(TEXT UNDER STUDY Opens)

Hyderabad
RBI’s New Gold Loan Rules 2025: What Borrowers Must Know Before Pledging Their Gold
Gold loans have become a popular option for people to meet their financial needs. From medical emergencies, education, business, to agriculture, borrowers turn to gold loans for instant liquidity.

Hyderabad: Gold loans have become a popular option for people to meet their financial needs. From medical emergencies, education, business, to agriculture, borrowers turn to gold loans for instant liquidity. However, the Reserve Bank of India (RBI) has introduced strict new regulations for gold loans under the 2025 draft guidelines, bringing significant changes that borrowers must carefully consider.
Table of Contents
Stricter Repayment Periods Introduced
Under the new RBI guidelines:
- The maximum repayment period is capped at 12 months for bullet repayment schemes.
- EMI-based loans can have a tenure of up to 36 months.
- Earlier, gold loans could be renewed annually, but this provision has now been scrapped.
- If repayment is not completed within 12 months, both principal and interest must be cleared before applying for a new loan.
Revised Loan-to-Value (LTV) Ratio
RBI has maintained the LTV ratio at 75%, meaning borrowers can receive loans up to 75% of the gold’s market value. Transparency has been mandated for gold valuation and auction processes if the borrower defaults.
Renewals Come With Conditions
For renewal of loans:
- The loan account must be classified as ‘Standard.’
- All due interest must be cleared.
- A fresh credit assessment is required before renewal.
Key RBI Guidelines Highlights
- Borrowers failing to repay will have their gold auctioned after due notification.
- Gold valuation and auction must follow transparent procedures.
- These changes aim to protect borrowers but could increase financial pressure due to tighter repayment timelines.
Bank-Wise Comparison of Gold Loan Rates & Terms
Bank of Baroda (BOB)
- Interest Rate: 8.85% – 9.6% (Agri loans start from 8.85%)
- Tenure: 12 months (bullet), 36 months (EMI)
- Processing Fee: Nil for loans up to ₹3 lakh; 0.50% above ₹3 lakh
- Speciality: Low processing fees, favorable rates for agriculture
State Bank of India (SBI)
- Interest Rate: 8.75% – 9.45%
- Tenure: 12 months (bullet), 36 months (EMI)
- Processing Fee: 0.50% + GST
- Speciality: Fast processing, minimal documentation
HDFC Bank
- Interest Rate: 8.50% – 9.90%
- Tenure: 12 months (bullet), 24-36 months (EMI)
- Processing Fee: 0.50% – 1% + GST
- Speciality: Digital gold loan facility
ICICI Bank
- Interest Rate: 8.75% – 9.50%
- Tenure: 12 months (bullet), 36 months (EMI)
- Processing Fee: 0.50% – 1% + GST
- Speciality: Flexible loans for personal needs
Canara Bank
- Interest Rate: 8.85% – 9.25%
- Tenure: 12 months (bullet), 36 months (EMI)
- Processing Fee: 0.50% + GST
- Speciality: Beneficial for agriculture and personal loans
Borrowers Advised to Compare Before Borrowing
Before availing gold loans:
- Compare interest rates, processing fees, and repayment flexibility among different banks.
- Assess your repayment capability to avoid default.
- Consider the total repayment amount, including EMI, interest, and tenure.
- Failure to repay may result in the loss of pledged gold and additional financial distress.

(TEXT UNDER STUDY Closes)
(DATA Opens)

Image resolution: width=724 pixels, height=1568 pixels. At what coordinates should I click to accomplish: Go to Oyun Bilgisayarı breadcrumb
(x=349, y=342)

(DATA Closes)

◆ TASK INSTRUCTIONS:
- a) According to the gold loan article, what loan-to-value ratio has the RBI kept for gold loans?
- b) Please reproduce everything in the gold loan article from "Revised Loan-to-Value (LTV)" down to "the borrower defaults.".
Rely only on the gold loan article, not on the data.

◆ ANSWER SET:
- a) 75% of the gold's market value.

- b)
Revised Loan-to-Value (LTV) Ratio
RBI has maintained the LTV ratio at 75%, meaning borrowers can receive loans up to 75% of the gold’s market value. Transparency has been mandated for gold valuation and auction processes if the borrower defaults.